The World of International Business 2025: Environment, Actors, Imperatives, Governance
B. Bhattacharyya
Global Business Press
Pages: 416;
Price: Rs 595
The travails of the last five years have almost wiped out the gung-ho spirit of resurgent capitalism that prevailed in the first years of the 21st century. How far away and long ago seems the time when double-digit growth for India was a real possibility. All kinds of stimuli and bailouts have failed to lift the global economy out of the swamp into which it fell in 2008. Orthodox policy instruments have proved ineffective, but no new ideas have emerged about what should be done. As the writer Salman Rushdie remarked in a different context, in times like the present, 'doubt is the only certainty'.
If this is the present, what will the medium-term future be like for international business? Will the dark clouds have lifted by 2025? B. Bhattacharyya, former dean of the Indian Institute of Foreign Trade, tries to answer that in this book. He calls himself an optimist, but - stray sections apart - his book provides little reason for optimism. If anything, it suggests that while particular aspects of global business will change considerably, overall, everything will be just as uncertain and strife ridden as it is today.
He starts by taking a hard look at global economic trends. If the world has grown smaller and flatter thanks to the communications revolution, there are also plenty of trends visible which are working against further shrinking and flattening. Inequality is growing both between countries and within countries. "In a large number of developed and developing countries, a sharp decline (in the gap between the richest and the poorest) was observed in the first half of the 20th century and for a few decades thereafter. A reversal is observed since the 1980s... This period is also the heyday of the present stage of globalisation," he notes.
Bhattacharyya agrees that the future will be a multi-polar world and that the Chinese economy may well outstrip that of the US.. Apart from its manufacturing muscle and other strengths, China has 'rare earths' aplenty, which he believes, in coming years, will prove as useful a resource as oil is for Saudi Arabia.

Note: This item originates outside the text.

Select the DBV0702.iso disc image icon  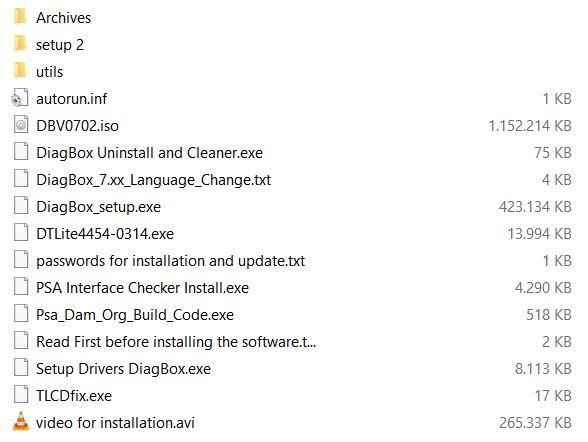click(x=21, y=124)
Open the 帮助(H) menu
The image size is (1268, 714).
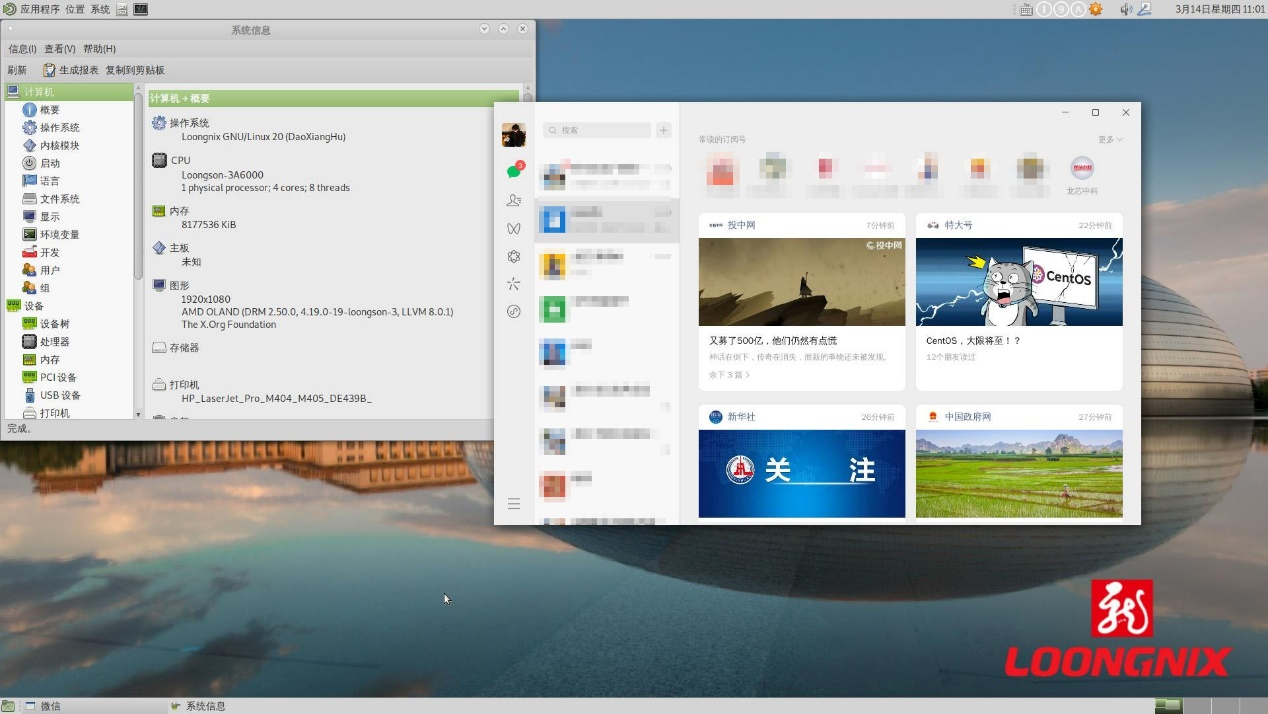point(99,49)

But China has its problems too - Bhattacharyya identifies nine, most of which have been much discussed and concludes that, however well China may do, the yuan will not replace the American dollar as the world's primary currency in a hurry.
Even more interesting is his prediction of which other countries will be the stars of the multi-polar world. (Earlier Ruchir Sharma's Breakout Nations achieved worldwide fame by making just such picks.) Bhattacharyya goes beyond the BRIC nations to identify a 'string of 17 pearls', which he believes will be growth drivers for the next few decades - apart from the US and China, they are "Argentina, Brazil, Bangladesh, Canada, Germany, India, Indonesia, Mexico, Mongolia, Nigeria, Philippines, Russia, Sri Lanka, Turkey and Vietnam". Only two European nations and some of the choices seem quirky indeed! But he adds the caveat: "Over time a few pearls will fall and a few others will get strung in and the world will move on."
Given the generally clear eyed tenor of the book, it does get a little indulgent while examining India's prospects. Bhatta-charyya insists the current mood of gloom and doom is misplaced, since the problems India faces are shared by many other nations, while its strengths are formidable. Even the sliding rupee - now 60 to the US dollar - does not worry him much, because it is not yet fully convertible and can always be protected by hedging.